I had major issues with my MIL. One of my concerns was my H didnt stick up for me when she said horrible things about me. So I told him he had to enforce boundaries with her. He had to limit contact with her if she said bad things about me and he had to stop taking her calls all the time. I had all these rules for him. He followed them all and it did help me to know he was on my side. 

But after I saw how much it hurt him to fight with his mom and how confusing everything became I came to the point that i think the best approach is to stay out of it completely. I dont care if she says terrible things about me. I know my H stands up for me but I also know how terrible it would be for him if something happened to her and things ended badly between them. She had a heart attack a year ago and I thought how horrible it would be for him to have to live with the regret of fighting with her 'til she died. 

So although I cant be around his mom I dont say anything about how he handles things with her anymore. If she wants to come to visit that's fine but I ask that she stay at a hotel.


----------



## tamara24 (Jul 14, 2010)

Oh my goodness, could I write a book on this! Recently, I found out that my dear MIL told my hubby thqat he was a great father and that he did way too much to help me and didn't need to help. HE LITERALLY DID NOTHING! We have two chronically ill kids and I am disabled! Not that I am lazy but when I have been up 3-4. Nights with son,I expect some help!

She calls and asks how much I spent on groceries,if my hubby ate out or at work,if I went out. What do I buy,when my parents have been for a visit, you name it she thinks she should know.

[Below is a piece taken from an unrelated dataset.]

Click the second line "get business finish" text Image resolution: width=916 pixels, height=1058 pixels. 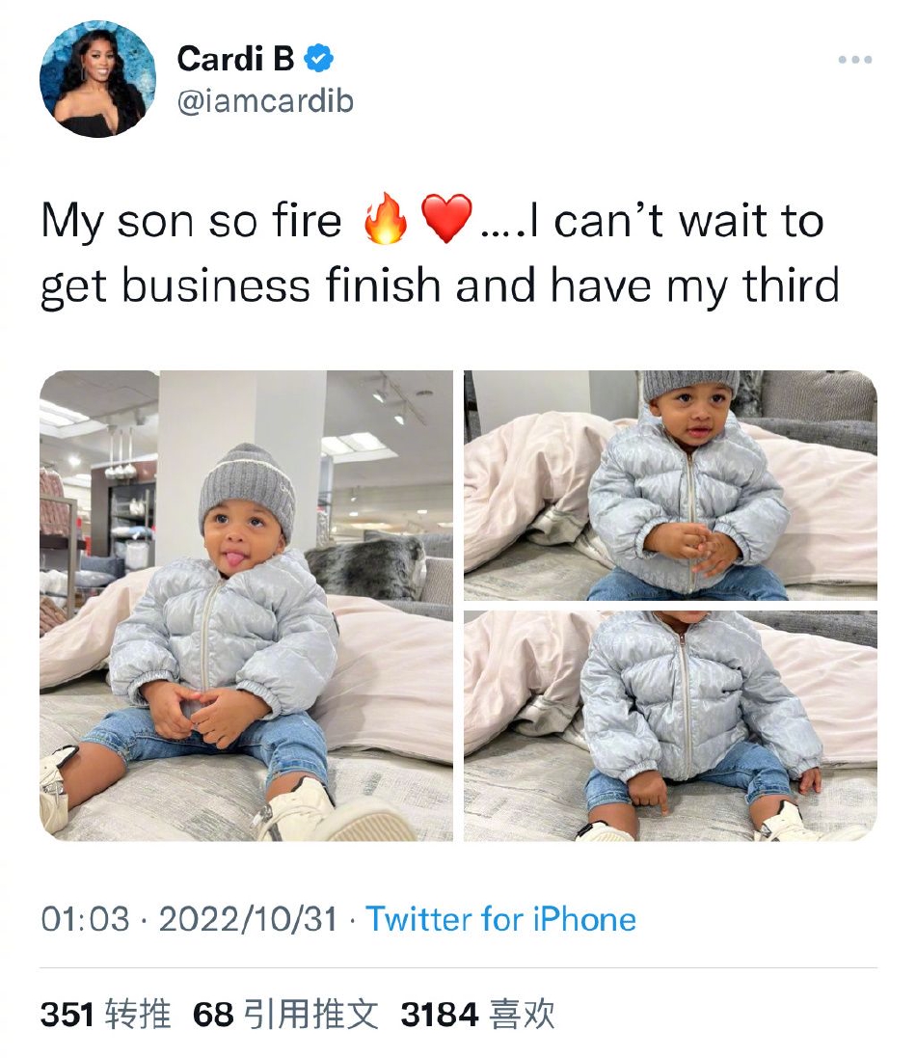(x=241, y=285)
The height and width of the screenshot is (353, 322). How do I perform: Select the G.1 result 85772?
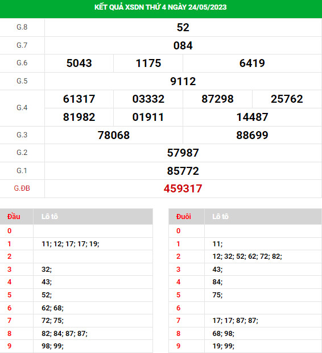point(183,171)
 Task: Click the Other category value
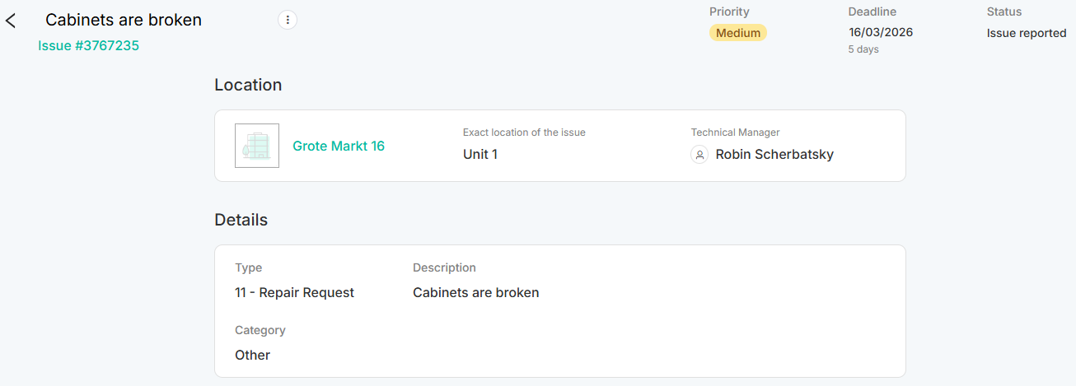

Since this has been an issue in our marraige that the hubby has not stuck up for me when he knows that his family is clearly wrong. I have since drawn a line and I expect that he sticks up for his current family by telling his mom it is not her business! It will only get worse if you do not make a stand. I also have taken an active role by questioning her. When she asks something rudely, I ask why do you need to know? I also do not let her get away with smart a-- comments,I confront her right then and there. It has helped al lot. Try it!
_Posted via Mobile Device_


----------



## Mrs.G (Nov 20, 2010)

Keep your eyes on the prize, you'll be out soon.
Family dynamics are hard to change. You say that your husband is better when his mother isn't around. He can try to set boundaries with her.
My mother in law is very nice and kind to me. We are close, yet we live far away from her.